I have received, through
my e-mail and Facebook page, tens of comments and hundreds of approving e-mails or
Likes for my last week’s article in which I apologized for my dear late friend
Dr. Ali Mabrouk[1],
the article that described the grief suffered by Egyptian citizen when
humiliated in his homeland when no rights are guaranteed to him by his
citizenship. The article described suffering of university professor when faced
by tyranny of those in charge of taking decisions in academia in Egyptian
universities.
As a result, I believe
we should bring the whole matter under light; all that has to do with our academia
in both its vertical dimension represented in assistant teachers, teachers,
assistant professors, and professors, and its horizontal one connecting all
those with their students, educational institutions’ administration, and
society as a whole. This case concerning our university and academia has a lot
of deficiencies that we should take action to stop and put on the right path,
that action that should be adopted by those feeling it’s their duty toward
themselves and their country to take action since rights turn into duties when
we stick to them and defend them.
Before I go further, I’d
like first to ask Dr. Hossam Eissa[2], the respected university
professor and national intellectual concerned with his country’s present and
future, to declare to the whole nation, in details, the reality of academia and
scientific research in Egypt. I also urge him to disclose how enormous and
serious those troubles inherent are to the extent that we may say it’s shameful
we have let things deteriorate to this level. I ask him since he – Dr. Hossam
Eissa – was in charge, for a period of time, of this very important file and I
guess he has suffered a lot in this. Dr. Hossam was not only a minister of
higher education but also a deputy prime minister.
In my opinion, the first
thing to start with is the damage inflicted with the ethics and scientific
criteria controlling academia and universities as meanings and terms have been
misinterpreted compared to when the Egyptian university and academia was first
established and developed. For example, scientific degrees granted, like
masters and PhDs, are no longer due to efforts exerted by researcher in
choosing the topic for his research or collecting data according to its field
of specialization after applying scientific discipline tools and research
criteria to reach the final formula and content for his thesis, but rather became
mostly due to the relationship between the researcher and his supervisor,
members of research discussion committee, and may be with the librarian in case
the researcher is conducting a theoretical research or the one in charge of the
laboratory in case the researcher is including some practical experiments in
his research. In the latter case, you can simply give a blind eye about
established research ethics and researcher ability to search, innovate, and
acquire adequate personal skills if that researcher is a student of X or Y, or
if he could simply manage to find a shorter path, not caring if it was more costly
in terms of ethics or money, not even if the price was his own dignity.
Such thing had its
direct devastating effects on the academic manner of those who had the degree through
this twisted way; they look fully-established professors in terms of time spent
in their claimed research to get the degree, in the number of researches
required, and also due to gaining approval of the discussion committee. But actually
they are not university professors at all in terms of their inability to
pronounce a proper Arabic sentence or writing one line without grammatical or spelling
errors, not to mention their inability to add any new to their field of
specialization. Moreover, all this had its terrible effects on the long term as
revenge spirit rules once those so-called professors reach retirement and
become professor emeritus not enjoying their past
authority anymore when their ex-students, now tenured professors, seek
vengeance for what they suffered on their hands.

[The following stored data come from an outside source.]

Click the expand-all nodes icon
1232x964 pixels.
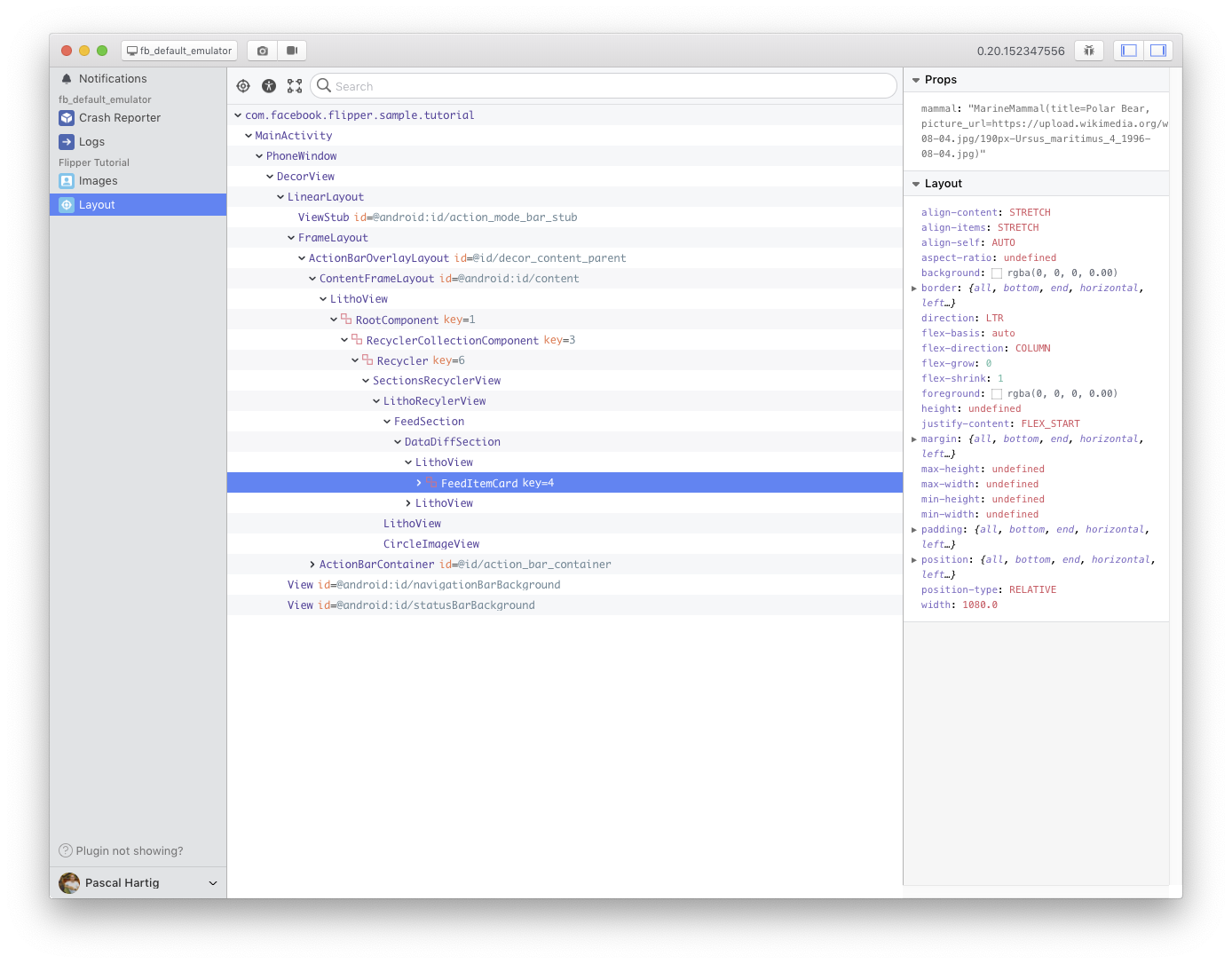[x=295, y=85]
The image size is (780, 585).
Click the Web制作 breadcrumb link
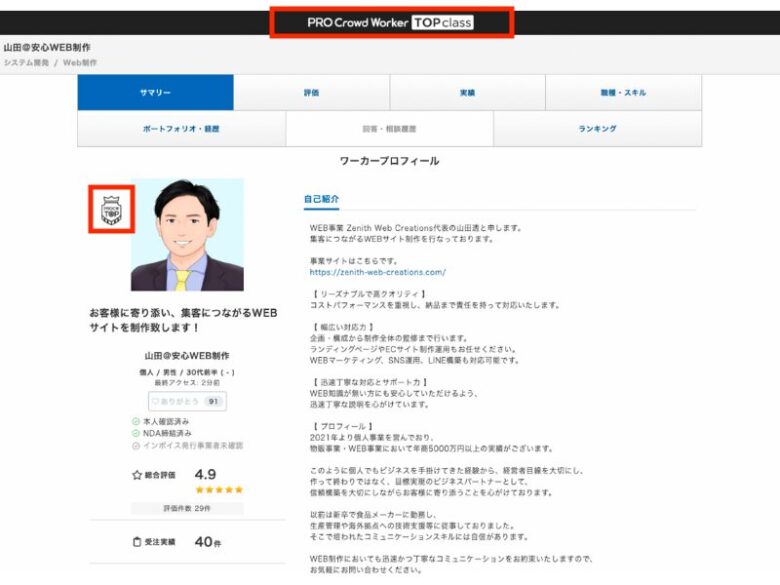[x=80, y=62]
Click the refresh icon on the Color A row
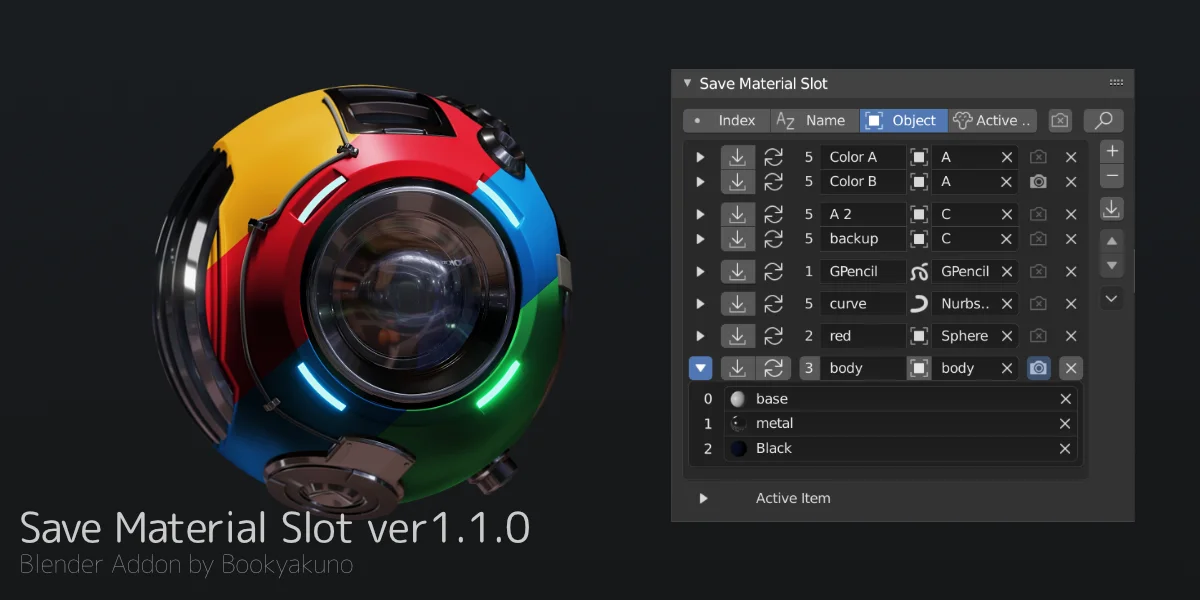The width and height of the screenshot is (1200, 600). coord(774,156)
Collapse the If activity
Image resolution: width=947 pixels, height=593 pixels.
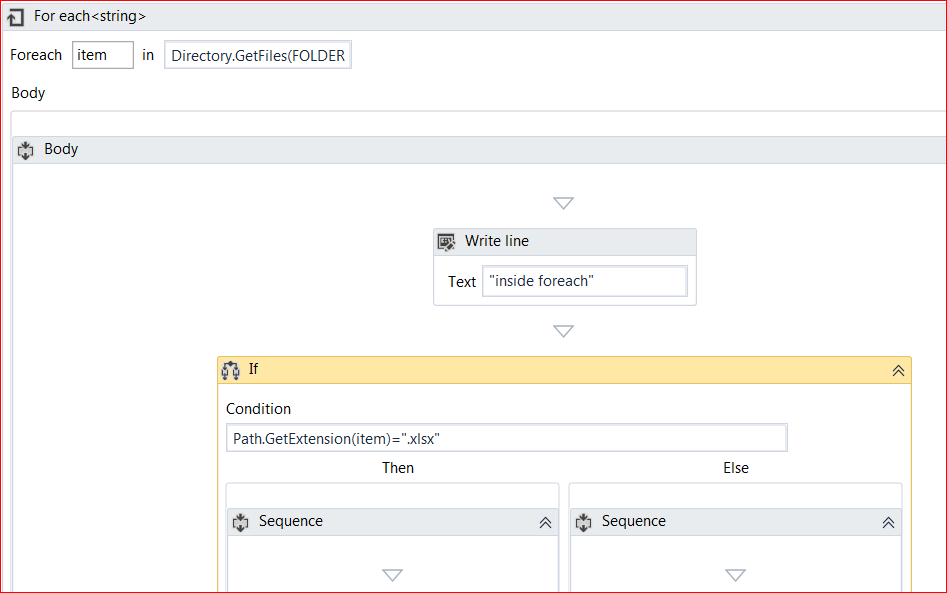tap(898, 370)
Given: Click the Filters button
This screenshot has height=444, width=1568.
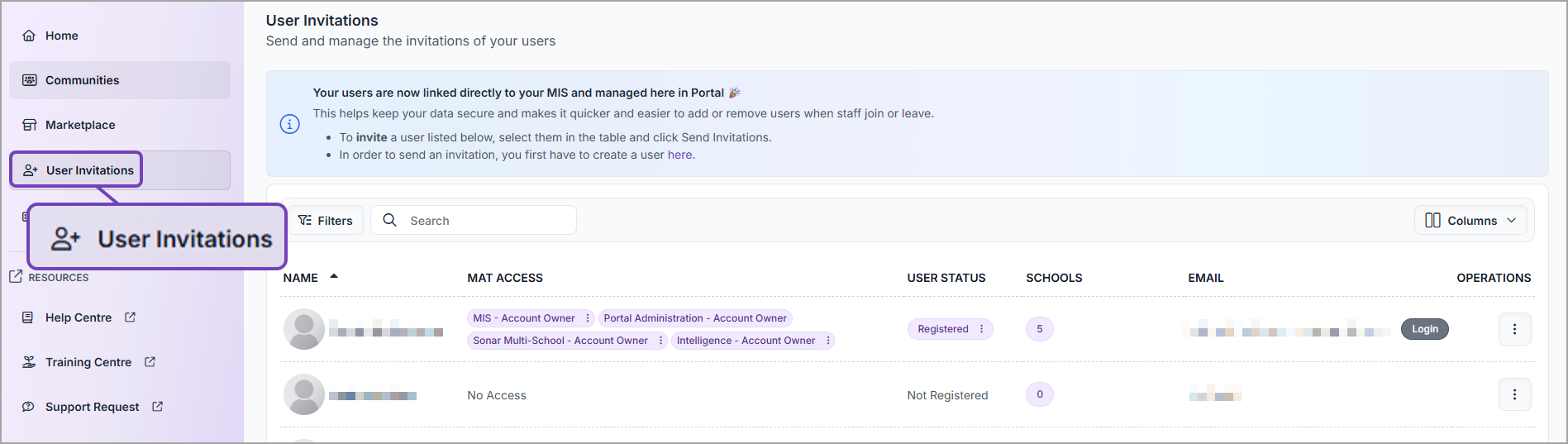Looking at the screenshot, I should (x=326, y=221).
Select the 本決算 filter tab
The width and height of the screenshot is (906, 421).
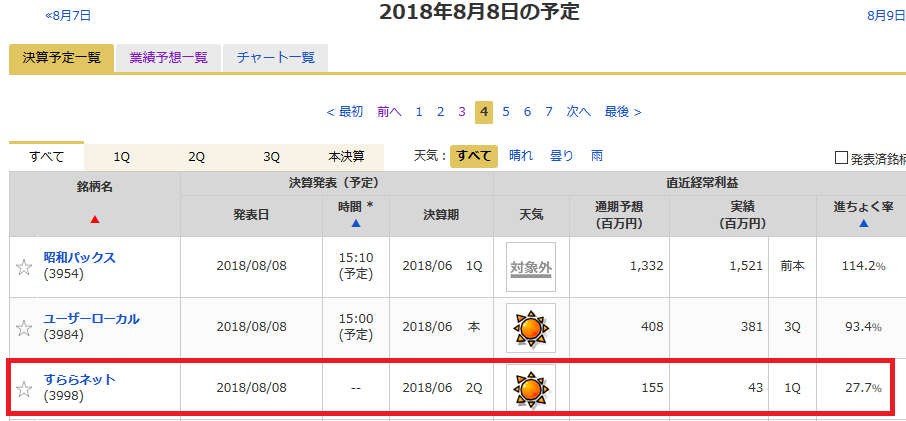click(x=346, y=157)
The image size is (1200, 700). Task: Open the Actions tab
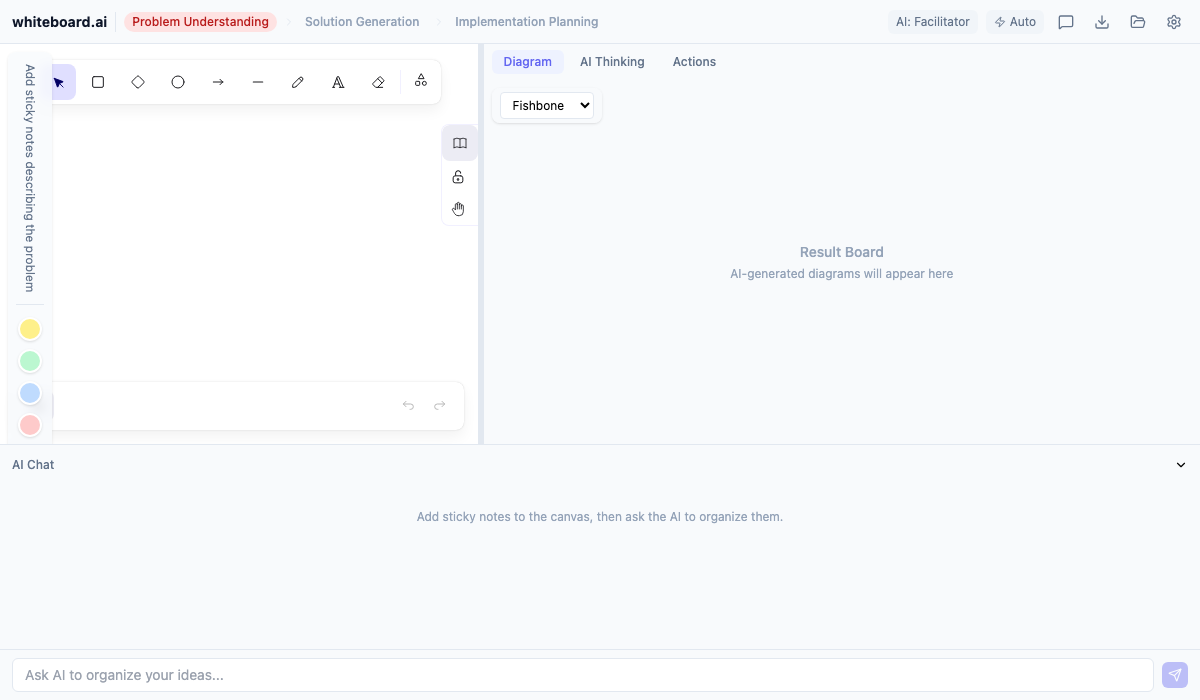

Other terrible issues that
are now dealt with as non-negotiable established reality like academic
plagiarism represented in stealing part of a dissertation or even the whole of
it; they give it a nickname called quoting, not to mention running after secondments
outside university in ministries, government agencies, oil-rich Arab countries,
consulates and cultural consultancies in Egyptian embassies abroad.
I know some will say
university professors should be excused for their salaries and income are not
enough to fulfill their needs and provide for their families, not to mention
their spending to buy references and follow the latest researches in
universities of the developed world. Some, meanwhile, will claim that this is
the definite result of free education to the rest of what we all know is
nothing but nonsense. To all those I say I do not agree with you for I think
the opportunities available due to increasing salaries of teaching staff in
government universities and high-tuition fees private ones refute all your
claims, in addition to communication and information technology revolution that
enabled one to have access to unlimited sources, references, and academic
periodicals while having morning coffee; the thing that is amazing indeed.
University has failed to
play its expected role toward culture and society while gaps separating it from
its main mission; that is producing science and delivering proper education,
became immense both in size and depth. Consequently, university role in
building the nation’s present and laying foundations for its future collapsed.
There is no way to
change present or reshape the future unless we start afresh… we start defining
terms like what real education and scientific research are and how to bring
true meanings of such concepts to our Egyptian academia and universities once
again.
Again, May you rest in
peace my dear friend Ali Mabrouk, and may God bestow his mercy on you and the
poet who said:
The dead are not those
who died and rested in peace… the real dead are those breathing empty-soul ones.
Translated into English by: Dalia Elnaggar
Translated into English by: Dalia Elnaggar
This article was
published in Al Ahram newspaper on March 31, 2016.
To see the Arabic
article, go to:
#alahram#ahmed_elgammal#Egypt#Egyptian_university#scientific_research#professors#ali_mabrouk#academia
[1] Ali Mabrouk: (Arabic: علي مبروك) (1961 – 2016)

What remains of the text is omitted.